Textauszug:
Der Rausch spielt in Bayern schon immer eine große Rolle, im Katalog zur Bayerischen Landesausstellung 2016 („Bier“) gibt’s das Kapitel „Von Viechrausch und Bierherz“. Viechrausch, das war eine Stufe auf den sogenannten Rauschtafeln, die früher in vielen Wirtshäusern hingen, sagt Historiker Rainhard Riepertinger (66) vom Haus der bayerischen Geschichte. Stufenweise ertrank sich der Gast bierselige Herrlichkeit –beim „Räuscherl“ ging’s los, nötig waren dafür rund sieben Mass Bier. Die Gaudi endete allerspätestens beim „Saurausch“, für den man laut Taferl 25 Liter Bier trinken sollte. „Unmöglich“, sagt Historiker Riepertinger, das wäre wohl nicht zu trinken und von den meisten Wirtshaushockern auch nicht bezahlbar gewesen. Also waren die Tafeln einfach Gaudi, wie so vieles beim Rausch.
Denn wenn zum Beispiel ein Knecht an einem Kirchweihtag um die Jahrhundertwende „zwölf bis fünfzehn Mass Bier“ getrunken hat, dann war das natürlich überhaupt kein Problem, nicht einmal, wenn die Fröhlichkeit kippte und in einer Fotzerei endete. Im Gegenteil: „Wenn in den nächsten Tagen dann mancher auch mit blaugeschwollenem Auge oder verbundenem Kopfe umherläuft“, berichtet ein Franz Josef Bronner aus Höchstädt 1908, „ist er gleichwohl der Meinung: Lusti is gwen, und schö aa! Dös is heuer a Kirtag wen, ’sell kann sich sehen lassen!“ Ohne Rausch keine Party. Und: „Ein sogenanntes gstandenes Mannsbild“, sagt Historiker Riepertinger, „muss eben was vertragen.“ Freilich sei das ein Schmarrn. Aber so geht nun mal das Klischee.

Deine Aufgabe 1: Fass den Text über den Rausch in Bayern in zwei Sätzen zusammen.
Deine Aufgabe 2: Ändere im Text über den Rausch in Bayern die Stelle, die mit „Denn wenn zum“ anfängt und mit „mal das Klischee.“ aufhört: Ersetze „Knecht“ durch „Bauer“ und gib die ganze Stelle wieder.
Deine Aufgabe 3: Knüpf an den Text über den Rausch in Bayern an und schreib ihn nach seinem letzten Satz weiter.

Ausgangsdaten:
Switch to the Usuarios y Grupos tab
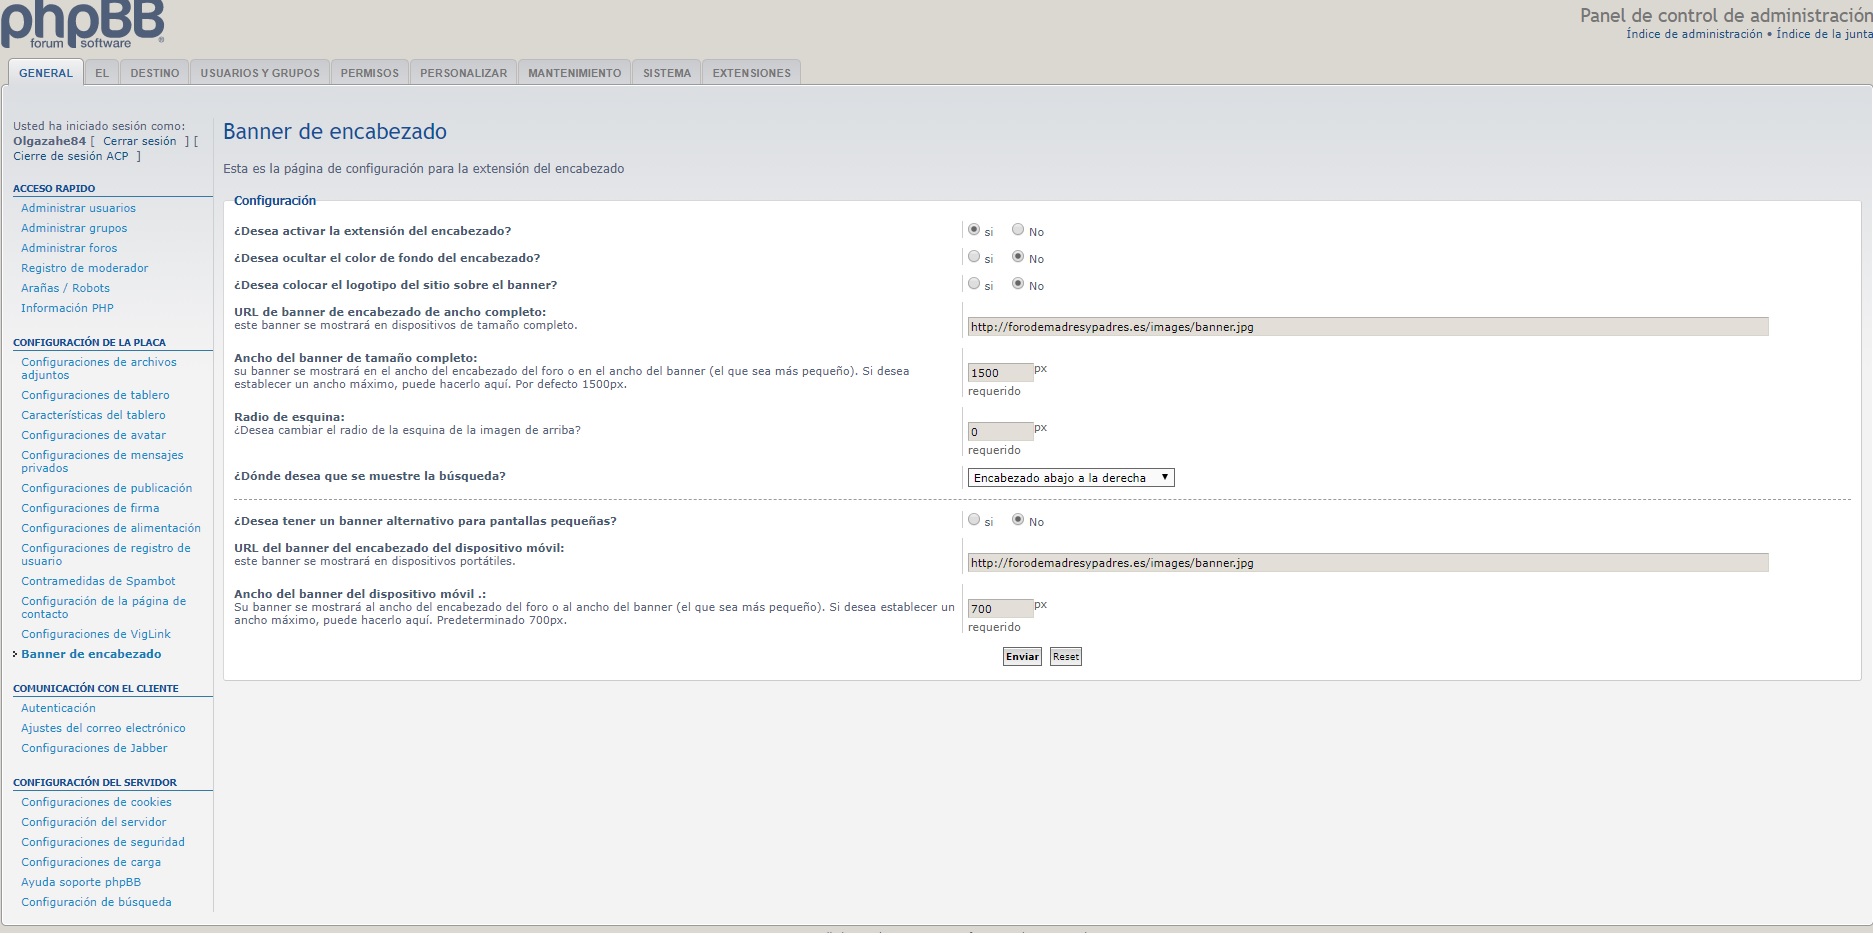pyautogui.click(x=260, y=73)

Antwort 1: Früher hingen in vielen bayerischen Wirtshäusern Rauschtafeln, die Stufen vom „Räuscherl“ mit rund sieben Mass bis zum „Saurausch“ mit 25 Litern Bier aufführten; laut Historiker Rainhard Riepertinger war das unmöglich zu trinken und einfach Gaudi. Ein großer Rausch, etwa an Kirchweih, galt selbst dann nicht als Problem, wenn er in einer Fotzerei endete, und nach dem Klischee muss ein gstandenes Mannsbild was vertragen, was Riepertinger einen Schmarrn nennt.

Antwort 2:
Denn wenn zum Beispiel ein Bauer an einem Kirchweihtag um die Jahrhundertwende „zwölf bis fünfzehn Mass Bier“ getrunken hat, dann war das natürlich überhaupt kein Problem, nicht einmal, wenn die Fröhlichkeit kippte und in einer Fotzerei endete. Im Gegenteil: „Wenn in den nächsten Tagen dann mancher auch mit blaugeschwollenem Auge oder verbundenem Kopfe umherläuft“, berichtet ein Franz Josef Bronner aus Höchstädt 1908, „ist er gleichwohl der Meinung: Lusti is gwen, und schö aa! Dös is heuer a Kirtag wen, ’sell kann sich sehen lassen!“ Ohne Rausch keine Party. Und: „Ein sogenanntes gstandenes Mannsbild“, sagt Historiker Riepertinger, „muss eben was vertragen.“ Freilich sei das ein Schmarrn. Aber so geht nun mal das Klischee.

Antwort 3:
Dass das nicht gesund ist, wusste man schon, bevor das Land gesundheitsbewusst wurde und anfing, zum „(Bier-)Bauch, Beine, Po“ zu rennen oder die Wampe beim Yoga wegzuatmen. Einem Pathologen fiel im ausgehenden 19. Jahrhundert etwas auf, was als „Münchner Bierherz“ in die Medizingeschichte einging. Jener Otto von Bollinger stellte fest, dass vor allem verstorbene Brauereimitarbeiter ein vergrößertes Herz hatten.
Nun ja: „Angaben über einen jahrelangen täglichen Bierverbrauch von bis zu 15 Litern waren keine Seltenheit“, heißt es in einem Aufsatz zur Bier-Landesausstellung. „Dazu trugen vermutlich auch die großzügigen Rationen an Haustrunk bei, mit denen Brauereien ihre Arbeiter teilweise entlohnten.“
Fast 250 Liter Bier im Jahr –so viel tranken die Bayern, als das 20. Jahrhundert anbrach. Heute trinkt der Bayer etwa die Hälfte. Und im Glas ist eben immer öfter Alkoholfreies. Darauf müssen die Brauereien reagieren. Doch so leicht ist das nicht, sagt Walter König vom Bayerischen Brauerbund. Für die Herstellung braucht man Entalkoholisierungsanlagen. „Die sind sehr teuer“, sagt König. Kleinere Brauereien karren ihr Helles zu einer anderen Brauerei und lassen dort den Alkohol entziehen. Riesen-Aufwand, aber hilft nix: Die Nachfrage bestimmt, was ins Tragl kommt.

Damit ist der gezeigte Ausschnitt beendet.